If the Payment Service goes completely offline, your checkout transaction success rate will drop to 0%, because no user can complete a purchase. However, if you look at your global API Error Rates across all three microservices, it might only show a 33% error rate (since the Cart validation might still be succeeding). This discrepancy hides catastrophic business failures behind seemingly "moderate" technical metrics.


Architectural Visualization

A distributed transaction often spans multiple services. Monitoring tools track a unique transaction_id or trace_id to determine if the entire business flow reached a successful terminal state.

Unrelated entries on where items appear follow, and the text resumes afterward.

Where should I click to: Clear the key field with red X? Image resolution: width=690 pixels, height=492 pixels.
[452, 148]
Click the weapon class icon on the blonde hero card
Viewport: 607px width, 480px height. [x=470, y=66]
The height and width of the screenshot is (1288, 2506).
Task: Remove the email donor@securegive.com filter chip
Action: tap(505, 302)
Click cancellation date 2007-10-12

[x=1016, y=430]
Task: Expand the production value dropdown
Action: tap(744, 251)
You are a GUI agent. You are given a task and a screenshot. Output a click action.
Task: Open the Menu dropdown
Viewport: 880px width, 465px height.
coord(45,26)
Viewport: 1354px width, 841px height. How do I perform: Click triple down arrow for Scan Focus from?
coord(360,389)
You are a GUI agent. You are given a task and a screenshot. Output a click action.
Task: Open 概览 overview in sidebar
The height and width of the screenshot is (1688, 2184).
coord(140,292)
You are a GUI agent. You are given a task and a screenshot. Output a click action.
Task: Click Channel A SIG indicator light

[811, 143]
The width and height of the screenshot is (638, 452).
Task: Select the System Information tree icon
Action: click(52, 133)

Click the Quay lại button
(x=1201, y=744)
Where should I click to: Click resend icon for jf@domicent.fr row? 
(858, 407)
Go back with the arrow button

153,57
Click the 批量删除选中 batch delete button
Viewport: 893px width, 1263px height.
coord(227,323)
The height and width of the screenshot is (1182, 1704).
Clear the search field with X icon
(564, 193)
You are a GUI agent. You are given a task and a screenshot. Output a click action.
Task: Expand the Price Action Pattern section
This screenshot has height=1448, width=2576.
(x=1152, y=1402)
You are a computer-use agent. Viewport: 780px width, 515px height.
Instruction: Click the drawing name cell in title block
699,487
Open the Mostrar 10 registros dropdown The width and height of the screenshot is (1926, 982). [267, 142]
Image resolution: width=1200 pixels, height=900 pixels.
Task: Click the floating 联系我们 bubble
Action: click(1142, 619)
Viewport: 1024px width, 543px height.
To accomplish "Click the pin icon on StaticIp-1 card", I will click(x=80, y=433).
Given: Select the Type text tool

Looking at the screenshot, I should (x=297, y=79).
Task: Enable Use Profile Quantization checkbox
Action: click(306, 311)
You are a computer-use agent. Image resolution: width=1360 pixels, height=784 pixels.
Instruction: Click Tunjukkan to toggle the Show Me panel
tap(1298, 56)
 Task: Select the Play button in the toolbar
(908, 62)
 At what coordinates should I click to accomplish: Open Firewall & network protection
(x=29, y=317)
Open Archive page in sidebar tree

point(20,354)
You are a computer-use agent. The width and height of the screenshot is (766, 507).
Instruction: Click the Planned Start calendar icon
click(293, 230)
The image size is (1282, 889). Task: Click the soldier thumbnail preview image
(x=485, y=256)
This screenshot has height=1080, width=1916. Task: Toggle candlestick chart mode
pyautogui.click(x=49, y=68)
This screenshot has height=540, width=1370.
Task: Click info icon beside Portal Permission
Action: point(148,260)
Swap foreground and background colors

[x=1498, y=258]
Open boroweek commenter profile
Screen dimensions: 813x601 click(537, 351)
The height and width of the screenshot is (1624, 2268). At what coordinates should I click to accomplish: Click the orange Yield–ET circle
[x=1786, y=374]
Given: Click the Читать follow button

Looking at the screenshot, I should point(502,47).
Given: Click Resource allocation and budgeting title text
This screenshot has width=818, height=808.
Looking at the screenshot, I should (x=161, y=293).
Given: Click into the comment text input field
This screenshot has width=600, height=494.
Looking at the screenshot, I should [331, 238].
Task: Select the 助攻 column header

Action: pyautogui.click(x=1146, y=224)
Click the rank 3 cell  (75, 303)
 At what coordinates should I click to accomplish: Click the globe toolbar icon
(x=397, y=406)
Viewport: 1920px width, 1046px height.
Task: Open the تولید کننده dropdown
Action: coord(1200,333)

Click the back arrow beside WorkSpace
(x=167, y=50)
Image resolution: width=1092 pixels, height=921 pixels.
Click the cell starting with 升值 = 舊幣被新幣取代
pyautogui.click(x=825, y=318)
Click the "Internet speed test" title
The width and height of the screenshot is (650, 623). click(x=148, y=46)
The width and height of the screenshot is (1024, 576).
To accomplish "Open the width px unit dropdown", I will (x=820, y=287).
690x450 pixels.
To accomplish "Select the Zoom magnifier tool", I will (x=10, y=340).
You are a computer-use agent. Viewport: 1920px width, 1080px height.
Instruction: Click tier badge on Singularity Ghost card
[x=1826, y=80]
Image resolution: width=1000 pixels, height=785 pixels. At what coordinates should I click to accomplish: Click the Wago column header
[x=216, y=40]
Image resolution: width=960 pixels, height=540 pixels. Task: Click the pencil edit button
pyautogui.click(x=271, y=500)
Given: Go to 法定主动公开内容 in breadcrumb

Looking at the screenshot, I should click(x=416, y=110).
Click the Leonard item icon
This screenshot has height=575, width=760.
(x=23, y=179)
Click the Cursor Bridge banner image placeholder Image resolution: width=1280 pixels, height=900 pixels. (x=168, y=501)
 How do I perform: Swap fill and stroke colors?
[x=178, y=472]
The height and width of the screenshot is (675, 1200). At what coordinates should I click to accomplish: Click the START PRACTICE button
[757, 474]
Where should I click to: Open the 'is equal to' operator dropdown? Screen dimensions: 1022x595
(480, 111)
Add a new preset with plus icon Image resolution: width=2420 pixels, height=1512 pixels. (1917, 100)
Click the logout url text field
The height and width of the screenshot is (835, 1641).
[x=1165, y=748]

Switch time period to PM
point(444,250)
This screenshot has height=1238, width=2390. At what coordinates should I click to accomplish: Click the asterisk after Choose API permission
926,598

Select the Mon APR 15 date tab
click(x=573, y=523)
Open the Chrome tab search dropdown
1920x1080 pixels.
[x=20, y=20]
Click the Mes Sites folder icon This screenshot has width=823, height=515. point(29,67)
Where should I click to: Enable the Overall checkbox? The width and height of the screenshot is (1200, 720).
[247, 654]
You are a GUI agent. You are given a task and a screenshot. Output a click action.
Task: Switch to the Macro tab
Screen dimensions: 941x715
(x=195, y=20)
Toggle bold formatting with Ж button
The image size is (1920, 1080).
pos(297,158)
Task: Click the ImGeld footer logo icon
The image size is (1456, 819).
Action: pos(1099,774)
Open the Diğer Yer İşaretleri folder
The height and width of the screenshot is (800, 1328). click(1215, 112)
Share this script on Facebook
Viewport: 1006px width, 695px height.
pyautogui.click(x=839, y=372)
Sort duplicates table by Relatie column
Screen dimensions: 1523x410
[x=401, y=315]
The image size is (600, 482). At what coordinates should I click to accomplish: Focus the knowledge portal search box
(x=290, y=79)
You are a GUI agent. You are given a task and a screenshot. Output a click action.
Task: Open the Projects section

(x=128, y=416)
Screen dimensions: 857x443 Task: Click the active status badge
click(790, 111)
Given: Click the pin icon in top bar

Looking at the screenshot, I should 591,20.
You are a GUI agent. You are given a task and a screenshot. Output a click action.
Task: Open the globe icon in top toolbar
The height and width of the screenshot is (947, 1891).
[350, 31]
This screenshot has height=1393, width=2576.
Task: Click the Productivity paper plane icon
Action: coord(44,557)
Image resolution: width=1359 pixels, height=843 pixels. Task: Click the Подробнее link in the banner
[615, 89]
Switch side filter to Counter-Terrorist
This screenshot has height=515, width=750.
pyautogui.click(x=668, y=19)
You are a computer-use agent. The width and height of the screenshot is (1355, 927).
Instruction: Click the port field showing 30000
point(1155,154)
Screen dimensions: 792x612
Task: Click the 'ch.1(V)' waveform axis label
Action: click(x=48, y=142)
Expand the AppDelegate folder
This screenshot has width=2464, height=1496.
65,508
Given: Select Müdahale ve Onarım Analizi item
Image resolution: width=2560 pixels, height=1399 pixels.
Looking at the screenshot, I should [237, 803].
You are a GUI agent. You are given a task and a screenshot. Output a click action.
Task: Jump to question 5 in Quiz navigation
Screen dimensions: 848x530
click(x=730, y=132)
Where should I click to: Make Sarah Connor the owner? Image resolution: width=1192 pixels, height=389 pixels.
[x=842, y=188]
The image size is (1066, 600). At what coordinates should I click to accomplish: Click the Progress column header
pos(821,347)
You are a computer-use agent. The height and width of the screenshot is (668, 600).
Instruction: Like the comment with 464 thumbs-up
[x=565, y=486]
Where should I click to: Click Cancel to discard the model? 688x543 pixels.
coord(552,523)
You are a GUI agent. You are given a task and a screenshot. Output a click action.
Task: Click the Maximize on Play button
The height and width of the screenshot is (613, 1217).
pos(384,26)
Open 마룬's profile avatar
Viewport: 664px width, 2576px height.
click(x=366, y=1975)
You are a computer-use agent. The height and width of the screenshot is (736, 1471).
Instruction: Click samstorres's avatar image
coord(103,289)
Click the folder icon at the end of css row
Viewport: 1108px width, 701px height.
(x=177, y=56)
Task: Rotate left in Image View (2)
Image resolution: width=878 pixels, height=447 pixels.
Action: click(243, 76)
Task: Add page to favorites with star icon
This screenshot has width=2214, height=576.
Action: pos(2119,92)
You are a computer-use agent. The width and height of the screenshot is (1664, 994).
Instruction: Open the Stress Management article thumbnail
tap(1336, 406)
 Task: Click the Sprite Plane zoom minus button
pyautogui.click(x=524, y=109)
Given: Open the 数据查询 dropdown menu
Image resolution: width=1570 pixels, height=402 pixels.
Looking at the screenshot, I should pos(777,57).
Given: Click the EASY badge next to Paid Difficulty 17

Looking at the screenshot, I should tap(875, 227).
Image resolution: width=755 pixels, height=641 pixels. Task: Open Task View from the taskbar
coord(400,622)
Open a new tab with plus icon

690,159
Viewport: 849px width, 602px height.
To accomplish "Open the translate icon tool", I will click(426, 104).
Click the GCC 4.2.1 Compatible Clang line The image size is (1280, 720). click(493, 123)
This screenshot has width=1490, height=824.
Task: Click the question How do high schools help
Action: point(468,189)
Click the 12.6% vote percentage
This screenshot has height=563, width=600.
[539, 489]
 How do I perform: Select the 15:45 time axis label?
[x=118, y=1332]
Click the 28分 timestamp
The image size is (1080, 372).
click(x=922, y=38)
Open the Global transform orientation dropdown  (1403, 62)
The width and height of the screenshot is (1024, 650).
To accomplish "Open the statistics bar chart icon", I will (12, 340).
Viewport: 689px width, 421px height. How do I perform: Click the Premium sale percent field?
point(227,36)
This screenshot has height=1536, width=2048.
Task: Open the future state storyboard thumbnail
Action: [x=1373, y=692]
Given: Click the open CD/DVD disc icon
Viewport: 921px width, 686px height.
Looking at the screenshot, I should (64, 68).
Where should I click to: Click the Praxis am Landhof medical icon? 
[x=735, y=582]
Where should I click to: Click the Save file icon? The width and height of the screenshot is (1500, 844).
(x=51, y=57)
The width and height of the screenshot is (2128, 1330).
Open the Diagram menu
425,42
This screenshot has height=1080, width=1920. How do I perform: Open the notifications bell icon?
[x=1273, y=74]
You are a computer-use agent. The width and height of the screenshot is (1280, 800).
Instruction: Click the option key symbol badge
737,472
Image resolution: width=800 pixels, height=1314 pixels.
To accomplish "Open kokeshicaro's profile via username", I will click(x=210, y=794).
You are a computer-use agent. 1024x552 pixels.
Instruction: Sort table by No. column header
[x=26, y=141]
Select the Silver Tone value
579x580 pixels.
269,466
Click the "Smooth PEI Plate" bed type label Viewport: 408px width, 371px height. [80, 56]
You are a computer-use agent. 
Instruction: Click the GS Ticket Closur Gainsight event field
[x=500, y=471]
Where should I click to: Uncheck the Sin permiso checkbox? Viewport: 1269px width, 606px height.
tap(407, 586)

Code Example: Tracking Business Transactions

Below is an architectural example of tracking the complete lifecycle of a business transaction in Node.js. Instead of relying purely on HTTP-level metrics, we create specific business-level counters.

javascript
const express = require("express");
const promClient = require("prom-client");

const app = express();
const registry = new promClient.Registry();

// 1. Define Business-Level Metrics (Not HTTP-Level)
const businessTransactionsTotal = new promClient.Counter({
  name: "business_transactions_total",
  help: "Total number of business transactions processed",
  labelNames: ["transaction_type", "state", "failure_reason"],
});

registry.registerMetric(businessTransactionsTotal);

// 2. Mock Microservice Calls
const validateInventory = async () => true;
const processPayment = async () => {
  // Simulate a payment integration randomly failing
  if (Math.random() > 0.7) throw new Error("Payment Gateway Timeout");
  return { transactionId: "tok_123" };
};
const createOrder = async () => true;

// 3. The Business Transaction Route
app.post("/api/checkout", async (req, res) => {
  // A. Indicate the transaction started
  businessTransactionsTotal.inc({
    transaction_type: "checkout",
    state: "attempted",
  });

  try {
    // B. Execute the multi-step transaction
    await validateInventory(); // Step 1
    await processPayment(); // Step 2
    await createOrder(); // Step 3

    // C. Record a SUCCESSFUL business transaction
    businessTransactionsTotal.inc({
      transaction_type: "checkout",
      state: "successful",
    });

    res.status(200).send({ message: "Checkout completed successfully!" });
  } catch (error) {
    // D. Record a FAILED business transaction and categorize the reason
    businessTransactionsTotal.inc({
      transaction_type: "checkout",
      state: "failed",
      failure_reason: error.message,
    });

    res.status(500).send({ error: "Checkout failed to complete." });
  }
});

// 4. Expose the metrics
app.get("/metrics", async (req, res) => {
  res.set("Content-Type", registry.contentType);
  res.end(await registry.metrics());
});

app.listen(3000, () => {
  console.log("Server listening on port 3000 with Transaction Monitoring");
});

Calculating the TSR in PromQL

To alert when the Transaction Success Rate drops too low over a 5-minute rolling window, you would query Prometheus:

txt
# Calculate: (Successful Checkouts / Attempted Checkouts) * 100

(
  sum(rate(business_transactions_total{transaction_type="checkout", state="successful"}[5m]))
  /
  sum(rate(business_transactions_total{transaction_type="checkout", state="attempted"}[5m]))
) * 100

If this value drops below 99%, it usually points to a critical business outage that needs immediate attention, even if standard API error rates look fine.

Best Practices

  1. Align with Business Criticality: Don't track every single flow as a transaction. Focus on critical paths: Checkouts, User Registrations, Password Resets, Data Exports.
  2. Use Distributed Tracing: Once the metrics alert you that the success rate has dropped, use OpenTelemetry tracing with a trace_id injected into the header to inspect where the transaction is breaking.
  3. Handle Asynchronous Transactions: If your transaction spans hours (e.g., waiting for manual KYC verification), track the intermediate transition states (e.g., state="pending") rather than keeping a single synchronous HTTP request open.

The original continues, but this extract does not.